▶ **GIVEN INSTRUCTION 1**:
Translate this sentence from the article on India's wheat shortage into Spanish: "Everyone, including those in the Agriculture Ministry, was taken by surprise."
▶ **GIVEN INSTRUCTION 2**:
For each statement, say whether the article on India's wheat shortage agrees with it (yes or no), and quote the words that decide it. (a) On August 30, the State Trading Corporation of India put out a tender to import 16.7 lakh tonnes of wheat. (b) This year's wheat harvest came in above the original forecast of 74 million tonnes. (c) The Government is paying less for imported wheat than it paid Indian farmers.

The country is precariously close to peril on the food front. Last June, the Chairman of the National Commission on Farmers had claimed that India is "self-sufficient in wheat." The reality is that India is slipping back to a "ship-to-mouth" situation of the late-1950s/early-1960s. And the mandarins in New Delhi don't seem very concerned. In the just-concluded Parliament session, there was a starred question about the hoarding of foodgrains by traders to create artificial scarcity. The Government's reaction to this was, to say the least, evasive. According to the Agriculture Minister, the Wholesale Price Index (WPI) has gone up only by 5.1 per cent for pulses and 6 per cent for wheat. If there was nothing unusual about this price rise, why has the Government or, more specifically the Agriculture Minister, decided to allow wheat imports, even by private trade, at zero duty, a possibility that was unthinkable only a few weeks ago? Everyone, including those in the Agriculture Ministry, was taken by surprise. Export has been banned and import freed. Even the export obligation of raw sugar importers has been postponed. White sugar import has been permitted duty free. As of now, the Minister is scouting for more than five million plus tonnes of wheat to keep the public distribution system going. On August 30, the State Trading Corporation of India (STC) floated a fresh tender to import 16.7 lakh tonnes of wheat, which is in addition to the 30-lakh-tonne tender already floated. The latest tender, which is the fifth in the series since February, would take the total wheat imports for the public distribution system to five million tonnes.
Why the shortage
There is now a controversy over whether it is the lower production or low inventory that has led to the wheat crisis. It is easy to blame either or both, the former supposedly caused by aberrant weather of the last two years and the latter by the shoddy handling of the Agriculture Ministry in grain procurement. However, the fact remains that there simply is not enough wheat and pulses to go round to meet the internal needs. And the Government is importing wheat at a much higher price than what it paid our farmers. Production projections could be off the mark, as clear from this year's forecasts, where the figure had to be substantially scaled down from the original 74 million tonnes to the 69.5 million harvested. One could blame this on the inaccurate techniques adopted. India still bases its crop forecasts on the crop cutting estimates made by State governments at the block level. The proposed FASAL technique, based on space, agro-meteorology and land-based observations might lead to better estimates, but the ground reality is that India is simply lagging in production. In the last 15 years, cereal production increased only by about 29 million tonnes, which is less than two million per annum. The production level simply failed to keep pace with the population growth rate.

▶ **DATA EXTRACT**:

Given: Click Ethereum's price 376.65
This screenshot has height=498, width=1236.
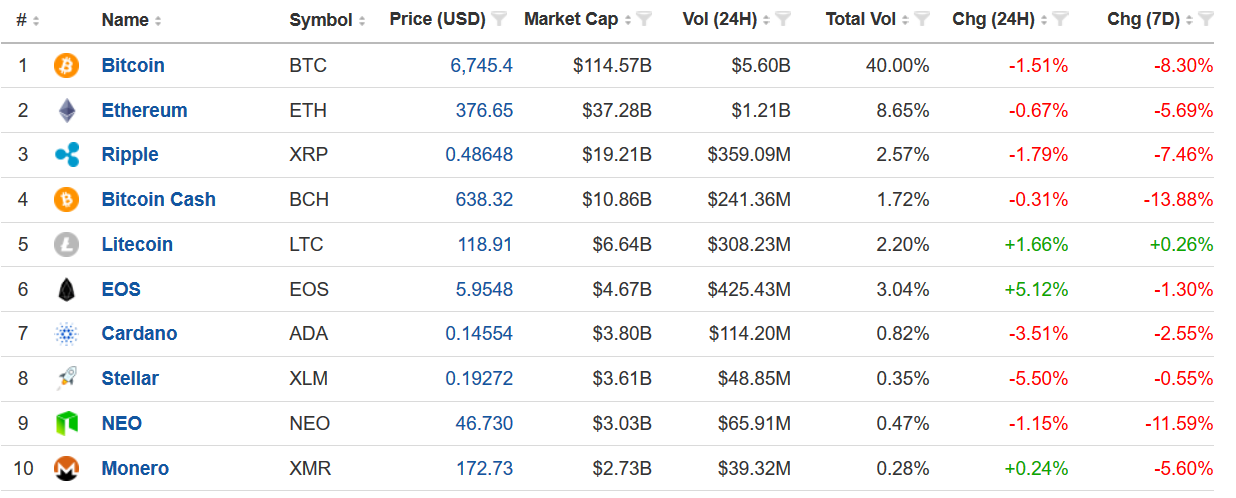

▶ **EXERCISE RESPONSE 1**:
Todos, incluidos los del Ministerio de Agricultura, quedaron sorprendidos.

▶ **EXERCISE RESPONSE 2**:
(a) Yes: "On August 30, the State Trading Corporation of India (STC) floated a fresh tender to import 16.7 lakh tonnes of wheat"
(b) No: "the figure had to be substantially scaled down from the original 74 million tonnes to the 69.5 million harvested"
(c) No: "the Government is importing wheat at a much higher price than what it paid our farmers"